### ACTIVITY
Only the lines from the one containing "Task: Click the QPR" through the end of the entries are to be copied, exactly and without pictures, please.

### RECORD EXTRACTS
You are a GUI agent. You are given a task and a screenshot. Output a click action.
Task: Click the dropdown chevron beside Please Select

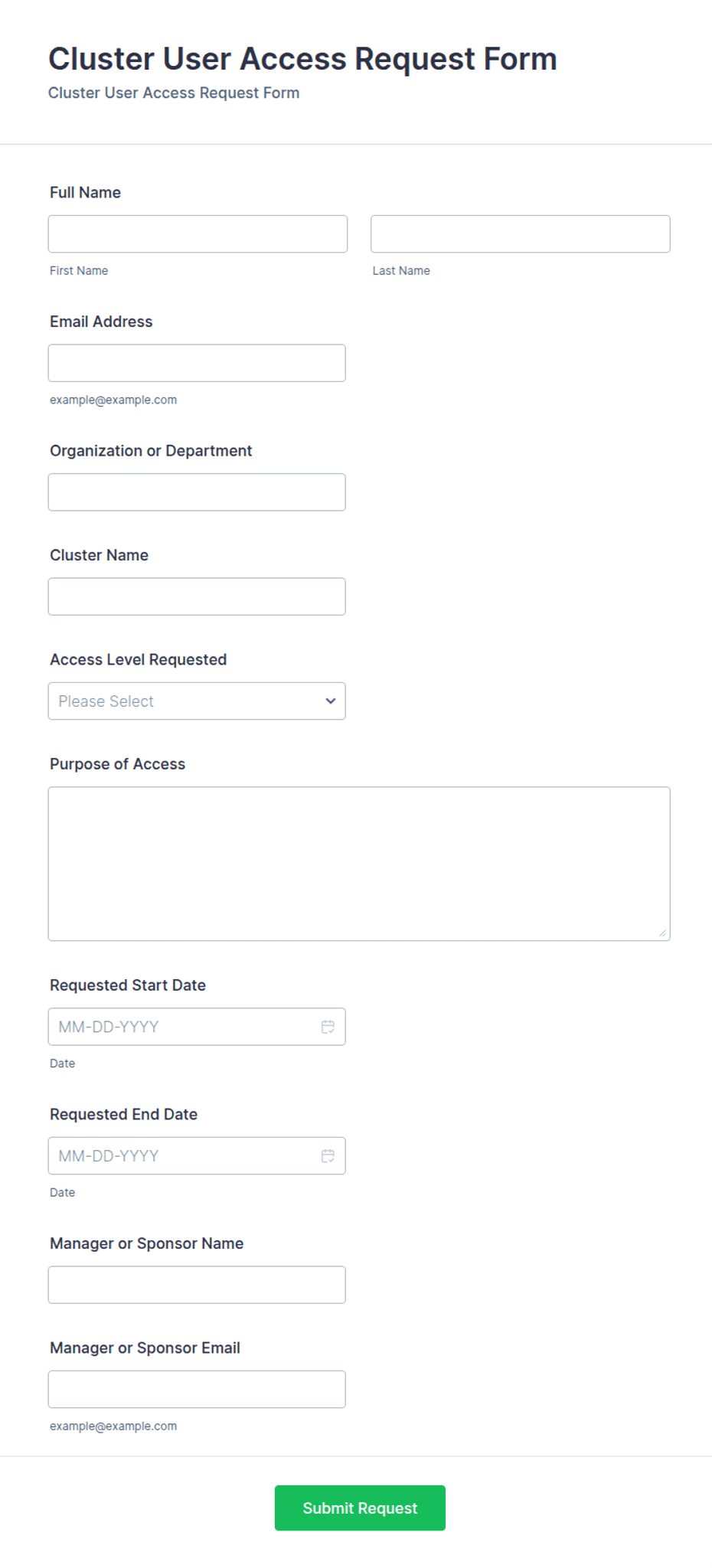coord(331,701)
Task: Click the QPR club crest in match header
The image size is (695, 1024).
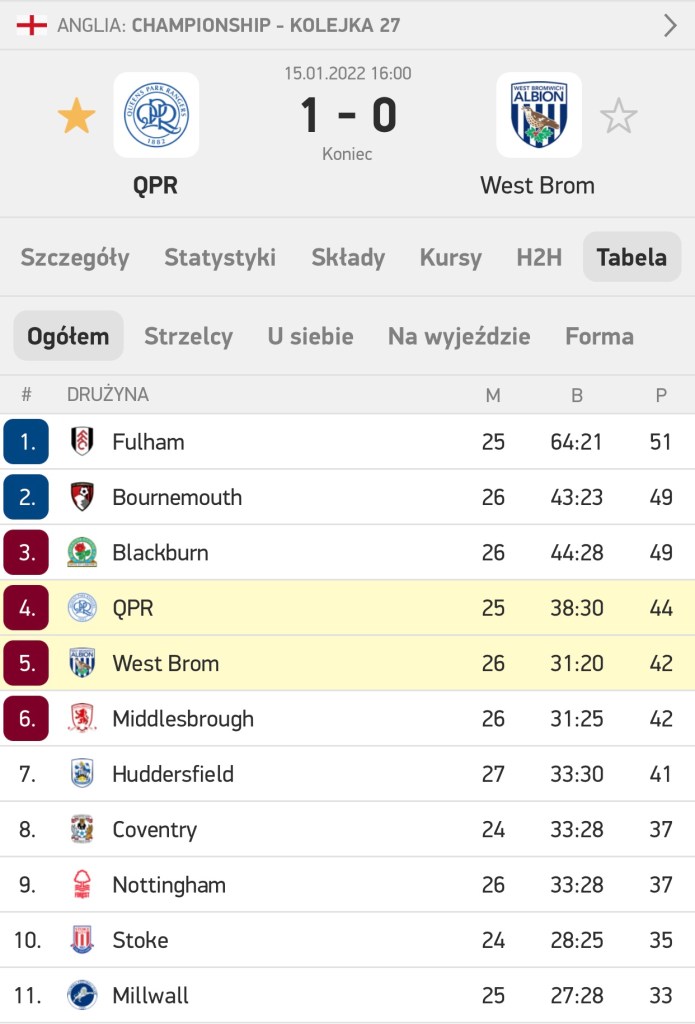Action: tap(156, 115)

### WRITTEN ANSWER
Task: Click the QPR club crest in match header
The image size is (695, 1024).
Action: tap(156, 115)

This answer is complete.